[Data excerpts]
--------------------------------
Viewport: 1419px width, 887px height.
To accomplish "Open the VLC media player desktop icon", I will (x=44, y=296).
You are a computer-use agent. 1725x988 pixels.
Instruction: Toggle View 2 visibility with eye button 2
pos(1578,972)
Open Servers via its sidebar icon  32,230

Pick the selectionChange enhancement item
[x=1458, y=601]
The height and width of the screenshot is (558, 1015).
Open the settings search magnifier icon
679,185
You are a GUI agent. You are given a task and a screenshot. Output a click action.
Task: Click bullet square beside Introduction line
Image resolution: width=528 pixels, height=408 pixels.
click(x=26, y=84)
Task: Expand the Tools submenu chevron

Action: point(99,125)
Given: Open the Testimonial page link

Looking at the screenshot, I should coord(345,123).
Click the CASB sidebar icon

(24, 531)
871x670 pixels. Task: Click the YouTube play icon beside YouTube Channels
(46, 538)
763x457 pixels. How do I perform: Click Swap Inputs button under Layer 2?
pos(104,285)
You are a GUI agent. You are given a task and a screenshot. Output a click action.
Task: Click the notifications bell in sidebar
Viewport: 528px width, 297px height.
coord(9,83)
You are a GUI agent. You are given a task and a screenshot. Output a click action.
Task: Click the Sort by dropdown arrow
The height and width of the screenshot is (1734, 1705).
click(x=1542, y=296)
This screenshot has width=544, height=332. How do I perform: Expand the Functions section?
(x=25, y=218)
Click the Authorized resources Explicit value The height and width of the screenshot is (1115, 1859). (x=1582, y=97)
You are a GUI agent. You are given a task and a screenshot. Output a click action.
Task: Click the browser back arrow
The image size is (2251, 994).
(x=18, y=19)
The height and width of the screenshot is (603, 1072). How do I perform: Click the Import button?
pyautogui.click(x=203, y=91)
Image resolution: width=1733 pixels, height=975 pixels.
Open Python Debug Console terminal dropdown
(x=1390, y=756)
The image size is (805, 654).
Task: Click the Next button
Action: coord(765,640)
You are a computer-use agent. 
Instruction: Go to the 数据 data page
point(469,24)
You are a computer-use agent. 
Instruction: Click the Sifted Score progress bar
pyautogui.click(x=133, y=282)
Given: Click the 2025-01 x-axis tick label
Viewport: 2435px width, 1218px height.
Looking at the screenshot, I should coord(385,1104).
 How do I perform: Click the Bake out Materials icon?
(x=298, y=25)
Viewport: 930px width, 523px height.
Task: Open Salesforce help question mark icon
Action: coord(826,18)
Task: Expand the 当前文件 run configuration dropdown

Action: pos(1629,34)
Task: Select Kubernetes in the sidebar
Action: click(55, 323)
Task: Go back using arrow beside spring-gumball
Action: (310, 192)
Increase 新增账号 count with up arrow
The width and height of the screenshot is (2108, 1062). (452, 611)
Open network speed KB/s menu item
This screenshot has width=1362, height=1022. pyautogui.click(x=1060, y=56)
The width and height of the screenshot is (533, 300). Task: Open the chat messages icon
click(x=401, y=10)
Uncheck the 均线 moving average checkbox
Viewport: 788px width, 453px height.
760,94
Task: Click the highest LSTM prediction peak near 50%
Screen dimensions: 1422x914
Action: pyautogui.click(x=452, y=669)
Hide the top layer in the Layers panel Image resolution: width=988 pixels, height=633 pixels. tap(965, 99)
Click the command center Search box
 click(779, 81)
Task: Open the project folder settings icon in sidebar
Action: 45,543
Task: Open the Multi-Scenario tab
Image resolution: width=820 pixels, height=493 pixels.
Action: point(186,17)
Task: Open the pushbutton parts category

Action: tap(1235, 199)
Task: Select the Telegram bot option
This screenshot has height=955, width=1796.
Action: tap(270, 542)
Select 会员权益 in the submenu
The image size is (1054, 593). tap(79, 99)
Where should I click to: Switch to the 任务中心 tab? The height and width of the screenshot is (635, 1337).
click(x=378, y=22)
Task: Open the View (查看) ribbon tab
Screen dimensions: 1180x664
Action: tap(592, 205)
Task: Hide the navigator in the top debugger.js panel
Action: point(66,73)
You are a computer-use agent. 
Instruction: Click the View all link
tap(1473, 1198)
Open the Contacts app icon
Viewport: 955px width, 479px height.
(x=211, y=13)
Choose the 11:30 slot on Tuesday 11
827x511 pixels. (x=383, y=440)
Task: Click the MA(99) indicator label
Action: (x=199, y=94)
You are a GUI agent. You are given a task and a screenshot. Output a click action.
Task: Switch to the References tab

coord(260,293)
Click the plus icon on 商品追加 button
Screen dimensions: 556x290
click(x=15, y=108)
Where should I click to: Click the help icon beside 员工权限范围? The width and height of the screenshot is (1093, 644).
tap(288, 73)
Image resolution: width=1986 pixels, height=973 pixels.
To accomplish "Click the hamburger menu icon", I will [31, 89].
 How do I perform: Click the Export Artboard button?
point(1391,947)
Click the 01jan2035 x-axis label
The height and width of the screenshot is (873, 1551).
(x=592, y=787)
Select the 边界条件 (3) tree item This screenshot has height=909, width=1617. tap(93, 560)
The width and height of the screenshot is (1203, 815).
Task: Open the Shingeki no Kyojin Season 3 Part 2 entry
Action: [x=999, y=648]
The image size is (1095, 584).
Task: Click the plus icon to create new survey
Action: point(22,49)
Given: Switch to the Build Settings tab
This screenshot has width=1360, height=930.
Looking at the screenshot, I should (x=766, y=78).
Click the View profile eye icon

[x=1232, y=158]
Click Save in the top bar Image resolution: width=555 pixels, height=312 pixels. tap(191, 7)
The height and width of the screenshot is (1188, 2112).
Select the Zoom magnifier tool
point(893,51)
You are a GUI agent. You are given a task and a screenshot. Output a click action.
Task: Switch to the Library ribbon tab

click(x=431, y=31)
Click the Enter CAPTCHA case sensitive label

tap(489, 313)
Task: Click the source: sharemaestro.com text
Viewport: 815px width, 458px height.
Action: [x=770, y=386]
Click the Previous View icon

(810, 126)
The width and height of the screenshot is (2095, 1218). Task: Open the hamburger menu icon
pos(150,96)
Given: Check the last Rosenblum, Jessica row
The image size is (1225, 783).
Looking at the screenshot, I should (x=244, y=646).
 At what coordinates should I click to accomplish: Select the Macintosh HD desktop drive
--------------------------------
- _WORK INSTRUCTION_: All of the records shown above should be reproduced exactly.

- _TASK RESULT_:
Viewport: 1419px width, 887px height.
To accomplish "Open the VLC media player desktop icon", I will (x=44, y=296).
You are a computer-use agent. 1725x988 pixels.
Instruction: Toggle View 2 visibility with eye button 2
pos(1578,972)
Open Servers via its sidebar icon  32,230

Pick the selectionChange enhancement item
[x=1458, y=601]
The height and width of the screenshot is (558, 1015).
Open the settings search magnifier icon
679,185
You are a GUI agent. You are given a task and a screenshot. Output a click action.
Task: Click bullet square beside Introduction line
Image resolution: width=528 pixels, height=408 pixels.
click(x=26, y=84)
Task: Expand the Tools submenu chevron

Action: point(99,125)
Given: Open the Testimonial page link

Looking at the screenshot, I should coord(345,123).
Click the CASB sidebar icon

(24, 531)
871x670 pixels. Task: Click the YouTube play icon beside YouTube Channels
(46, 538)
763x457 pixels. How do I perform: Click Swap Inputs button under Layer 2?
pos(104,285)
You are a GUI agent. You are given a task and a screenshot. Output a click action.
Task: Click the notifications bell in sidebar
Viewport: 528px width, 297px height.
coord(9,83)
You are a GUI agent. You are given a task and a screenshot. Output a click action.
Task: Click the Sort by dropdown arrow
The height and width of the screenshot is (1734, 1705).
click(x=1542, y=296)
This screenshot has width=544, height=332. How do I perform: Expand the Functions section?
(x=25, y=218)
Click the Authorized resources Explicit value The height and width of the screenshot is (1115, 1859). (x=1582, y=97)
You are a GUI agent. You are given a task and a screenshot. Output a click action.
Task: Click the browser back arrow
The image size is (2251, 994).
(x=18, y=19)
The height and width of the screenshot is (603, 1072). How do I perform: Click the Import button?
pyautogui.click(x=203, y=91)
Image resolution: width=1733 pixels, height=975 pixels.
Open Python Debug Console terminal dropdown
(x=1390, y=756)
The image size is (805, 654).
Task: Click the Next button
Action: coord(765,640)
You are a computer-use agent. 
Instruction: Go to the 数据 data page
point(469,24)
You are a computer-use agent. 
Instruction: Click the Sifted Score progress bar
pyautogui.click(x=133, y=282)
Given: Click the 2025-01 x-axis tick label
Viewport: 2435px width, 1218px height.
Looking at the screenshot, I should coord(385,1104).
 How do I perform: Click the Bake out Materials icon?
(x=298, y=25)
Viewport: 930px width, 523px height.
Task: Open Salesforce help question mark icon
Action: coord(826,18)
Task: Expand the 当前文件 run configuration dropdown

Action: pos(1629,34)
Task: Select Kubernetes in the sidebar
Action: click(55, 323)
Task: Go back using arrow beside spring-gumball
Action: (310, 192)
Increase 新增账号 count with up arrow
The width and height of the screenshot is (2108, 1062). (452, 611)
Open network speed KB/s menu item
This screenshot has width=1362, height=1022. pyautogui.click(x=1060, y=56)
The width and height of the screenshot is (533, 300). Task: Open the chat messages icon
click(x=401, y=10)
Uncheck the 均线 moving average checkbox
Viewport: 788px width, 453px height.
760,94
Task: Click the highest LSTM prediction peak near 50%
Screen dimensions: 1422x914
Action: pyautogui.click(x=452, y=669)
Hide the top layer in the Layers panel Image resolution: width=988 pixels, height=633 pixels. tap(965, 99)
Click the command center Search box
 click(779, 81)
Task: Open the project folder settings icon in sidebar
Action: 45,543
Task: Open the Multi-Scenario tab
Image resolution: width=820 pixels, height=493 pixels.
Action: point(186,17)
Task: Open the pushbutton parts category

Action: tap(1235, 199)
Task: Select the Telegram bot option
This screenshot has height=955, width=1796.
Action: tap(270, 542)
Select 会员权益 in the submenu
The image size is (1054, 593). tap(79, 99)
Where should I click to: Switch to the 任务中心 tab? The height and width of the screenshot is (635, 1337).
click(x=378, y=22)
Task: Open the View (查看) ribbon tab
Screen dimensions: 1180x664
Action: tap(592, 205)
Task: Hide the navigator in the top debugger.js panel
Action: point(66,73)
You are a computer-use agent. 
Instruction: Click the View all link
tap(1473, 1198)
Open the Contacts app icon
Viewport: 955px width, 479px height.
(x=211, y=13)
Choose the 11:30 slot on Tuesday 11
827x511 pixels. (x=383, y=440)
Task: Click the MA(99) indicator label
Action: (x=199, y=94)
You are a GUI agent. You are given a task and a screenshot. Output a click action.
Task: Switch to the References tab

coord(260,293)
Click the plus icon on 商品追加 button
Screen dimensions: 556x290
click(x=15, y=108)
Where should I click to: Click the help icon beside 员工权限范围? The width and height of the screenshot is (1093, 644).
tap(288, 73)
Image resolution: width=1986 pixels, height=973 pixels.
To accomplish "Click the hamburger menu icon", I will [31, 89].
 How do I perform: Click the Export Artboard button?
point(1391,947)
Click the 01jan2035 x-axis label
The height and width of the screenshot is (873, 1551).
(x=592, y=787)
Select the 边界条件 (3) tree item This screenshot has height=909, width=1617. tap(93, 560)
The width and height of the screenshot is (1203, 815).
Task: Open the Shingeki no Kyojin Season 3 Part 2 entry
Action: [x=999, y=648]
The image size is (1095, 584).
Task: Click the plus icon to create new survey
Action: point(22,49)
Given: Switch to the Build Settings tab
This screenshot has width=1360, height=930.
Looking at the screenshot, I should (x=766, y=78).
Click the View profile eye icon

[x=1232, y=158]
Click Save in the top bar Image resolution: width=555 pixels, height=312 pixels. tap(191, 7)
The height and width of the screenshot is (1188, 2112).
Select the Zoom magnifier tool
point(893,51)
You are a GUI agent. You are given a task and a screenshot. Output a click action.
Task: Switch to the Library ribbon tab

click(x=431, y=31)
Click the Enter CAPTCHA case sensitive label

tap(489, 313)
Task: Click the source: sharemaestro.com text
Viewport: 815px width, 458px height.
Action: [x=770, y=386]
Click the Previous View icon

(810, 126)
The width and height of the screenshot is (2095, 1218). Task: Open the hamburger menu icon
pos(150,96)
Given: Check the last Rosenblum, Jessica row
The image size is (1225, 783).
Looking at the screenshot, I should (x=244, y=646).
 At what coordinates should I click to accomplish: Select the Macintosh HD desktop drive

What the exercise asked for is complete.